Click-target data
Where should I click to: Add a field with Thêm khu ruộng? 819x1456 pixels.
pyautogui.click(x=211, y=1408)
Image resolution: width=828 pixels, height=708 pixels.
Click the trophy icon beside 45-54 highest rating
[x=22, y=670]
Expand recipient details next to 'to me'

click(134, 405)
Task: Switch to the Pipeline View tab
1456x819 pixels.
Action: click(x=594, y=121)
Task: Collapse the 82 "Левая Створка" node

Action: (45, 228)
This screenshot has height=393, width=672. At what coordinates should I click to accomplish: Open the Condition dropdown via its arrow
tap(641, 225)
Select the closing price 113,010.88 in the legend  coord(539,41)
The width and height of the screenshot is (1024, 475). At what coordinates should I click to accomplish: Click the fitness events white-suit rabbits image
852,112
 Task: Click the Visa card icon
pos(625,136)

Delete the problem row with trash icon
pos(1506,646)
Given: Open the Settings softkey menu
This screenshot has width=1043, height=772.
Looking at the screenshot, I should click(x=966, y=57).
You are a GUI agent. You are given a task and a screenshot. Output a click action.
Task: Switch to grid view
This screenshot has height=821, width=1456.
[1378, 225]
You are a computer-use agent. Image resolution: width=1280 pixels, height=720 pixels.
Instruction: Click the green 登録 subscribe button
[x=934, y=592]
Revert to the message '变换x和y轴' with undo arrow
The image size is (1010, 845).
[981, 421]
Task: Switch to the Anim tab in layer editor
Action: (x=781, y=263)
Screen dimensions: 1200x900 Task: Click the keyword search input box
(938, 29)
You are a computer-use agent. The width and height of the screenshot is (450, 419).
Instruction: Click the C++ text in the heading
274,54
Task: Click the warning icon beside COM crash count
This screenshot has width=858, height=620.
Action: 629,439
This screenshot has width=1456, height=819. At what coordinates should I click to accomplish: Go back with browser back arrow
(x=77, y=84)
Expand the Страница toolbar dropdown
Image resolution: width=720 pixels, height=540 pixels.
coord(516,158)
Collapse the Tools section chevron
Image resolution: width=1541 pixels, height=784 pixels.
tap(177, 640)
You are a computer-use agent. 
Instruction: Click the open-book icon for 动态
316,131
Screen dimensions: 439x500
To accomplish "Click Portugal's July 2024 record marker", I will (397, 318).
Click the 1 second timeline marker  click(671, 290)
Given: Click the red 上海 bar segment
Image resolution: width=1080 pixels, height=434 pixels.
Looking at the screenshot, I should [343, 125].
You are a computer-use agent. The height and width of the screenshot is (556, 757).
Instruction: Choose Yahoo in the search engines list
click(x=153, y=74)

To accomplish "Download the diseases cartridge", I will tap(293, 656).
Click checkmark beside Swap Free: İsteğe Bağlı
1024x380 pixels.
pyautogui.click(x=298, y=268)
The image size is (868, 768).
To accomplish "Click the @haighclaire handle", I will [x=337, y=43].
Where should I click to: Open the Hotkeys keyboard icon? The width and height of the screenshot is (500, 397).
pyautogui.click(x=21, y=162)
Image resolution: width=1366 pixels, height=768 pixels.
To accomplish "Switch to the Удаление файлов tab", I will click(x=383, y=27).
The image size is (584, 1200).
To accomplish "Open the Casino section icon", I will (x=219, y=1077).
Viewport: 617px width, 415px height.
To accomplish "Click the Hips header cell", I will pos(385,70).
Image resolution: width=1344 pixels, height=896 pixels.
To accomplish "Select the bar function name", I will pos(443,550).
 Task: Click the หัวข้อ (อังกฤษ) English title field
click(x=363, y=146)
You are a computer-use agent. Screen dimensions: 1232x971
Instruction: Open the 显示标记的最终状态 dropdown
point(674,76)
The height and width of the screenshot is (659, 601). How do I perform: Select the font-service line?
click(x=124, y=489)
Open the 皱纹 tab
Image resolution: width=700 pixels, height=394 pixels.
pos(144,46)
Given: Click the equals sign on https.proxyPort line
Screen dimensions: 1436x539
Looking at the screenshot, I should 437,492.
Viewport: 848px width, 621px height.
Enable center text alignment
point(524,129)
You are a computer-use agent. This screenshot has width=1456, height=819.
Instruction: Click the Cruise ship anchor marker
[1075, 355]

* **Stated task**
Rewrite the material with every "computer-use agent" changed to "screen-reading agent" and nothing else altered.

* **Written response**
Where should I click to: Add a field with Thêm khu ruộng? 819x1456 pixels.
pyautogui.click(x=211, y=1408)
Image resolution: width=828 pixels, height=708 pixels.
Click the trophy icon beside 45-54 highest rating
[x=22, y=670]
Expand recipient details next to 'to me'

click(134, 405)
Task: Switch to the Pipeline View tab
1456x819 pixels.
Action: click(x=594, y=121)
Task: Collapse the 82 "Левая Створка" node

Action: (45, 228)
This screenshot has height=393, width=672. At what coordinates should I click to accomplish: Open the Condition dropdown via its arrow
tap(641, 225)
Select the closing price 113,010.88 in the legend  coord(539,41)
The width and height of the screenshot is (1024, 475). At what coordinates should I click to accomplish: Click the fitness events white-suit rabbits image
852,112
 Task: Click the Visa card icon
pos(625,136)

Delete the problem row with trash icon
pos(1506,646)
Given: Open the Settings softkey menu
This screenshot has width=1043, height=772.
Looking at the screenshot, I should click(x=966, y=57).
You are a GUI agent. You are given a task and a screenshot. Output a click action.
Task: Switch to grid view
This screenshot has height=821, width=1456.
[1378, 225]
You are a screen-reading agent. Image resolution: width=1280 pixels, height=720 pixels.
Instruction: Click the green 登録 subscribe button
[x=934, y=592]
Revert to the message '变换x和y轴' with undo arrow
The image size is (1010, 845).
[981, 421]
Task: Switch to the Anim tab in layer editor
Action: (x=781, y=263)
Screen dimensions: 1200x900 Task: Click the keyword search input box
(938, 29)
You are a screen-reading agent. The width and height of the screenshot is (450, 419).
Instruction: Click the C++ text in the heading
274,54
Task: Click the warning icon beside COM crash count
This screenshot has width=858, height=620.
Action: 629,439
This screenshot has width=1456, height=819. At what coordinates should I click to accomplish: Go back with browser back arrow
(x=77, y=84)
Expand the Страница toolbar dropdown
Image resolution: width=720 pixels, height=540 pixels.
coord(516,158)
Collapse the Tools section chevron
Image resolution: width=1541 pixels, height=784 pixels.
tap(177, 640)
You are a screen-reading agent. 
Instruction: Click the open-book icon for 动态
316,131
Screen dimensions: 439x500
To accomplish "Click Portugal's July 2024 record marker", I will (397, 318).
Click the 1 second timeline marker  click(671, 290)
Given: Click the red 上海 bar segment
Image resolution: width=1080 pixels, height=434 pixels.
Looking at the screenshot, I should [343, 125].
You are a screen-reading agent. The height and width of the screenshot is (556, 757).
Instruction: Choose Yahoo in the search engines list
click(x=153, y=74)

To accomplish "Download the diseases cartridge", I will tap(293, 656).
Click checkmark beside Swap Free: İsteğe Bağlı
1024x380 pixels.
pyautogui.click(x=298, y=268)
The image size is (868, 768).
To accomplish "Click the @haighclaire handle", I will [x=337, y=43].
Where should I click to: Open the Hotkeys keyboard icon? The width and height of the screenshot is (500, 397).
pyautogui.click(x=21, y=162)
Image resolution: width=1366 pixels, height=768 pixels.
To accomplish "Switch to the Удаление файлов tab", I will click(x=383, y=27).
The image size is (584, 1200).
To accomplish "Open the Casino section icon", I will (x=219, y=1077).
Viewport: 617px width, 415px height.
To accomplish "Click the Hips header cell", I will pos(385,70).
Image resolution: width=1344 pixels, height=896 pixels.
To accomplish "Select the bar function name", I will pos(443,550).
 Task: Click the หัวข้อ (อังกฤษ) English title field
click(x=363, y=146)
You are a screen-reading agent. Screen dimensions: 1232x971
Instruction: Open the 显示标记的最终状态 dropdown
point(674,76)
The height and width of the screenshot is (659, 601). How do I perform: Select the font-service line?
click(x=124, y=489)
Open the 皱纹 tab
Image resolution: width=700 pixels, height=394 pixels.
pos(144,46)
Given: Click the equals sign on https.proxyPort line
Screen dimensions: 1436x539
Looking at the screenshot, I should 437,492.
Viewport: 848px width, 621px height.
Enable center text alignment
point(524,129)
You are a screen-reading agent. This screenshot has width=1456, height=819.
Instruction: Click the Cruise ship anchor marker
[1075, 355]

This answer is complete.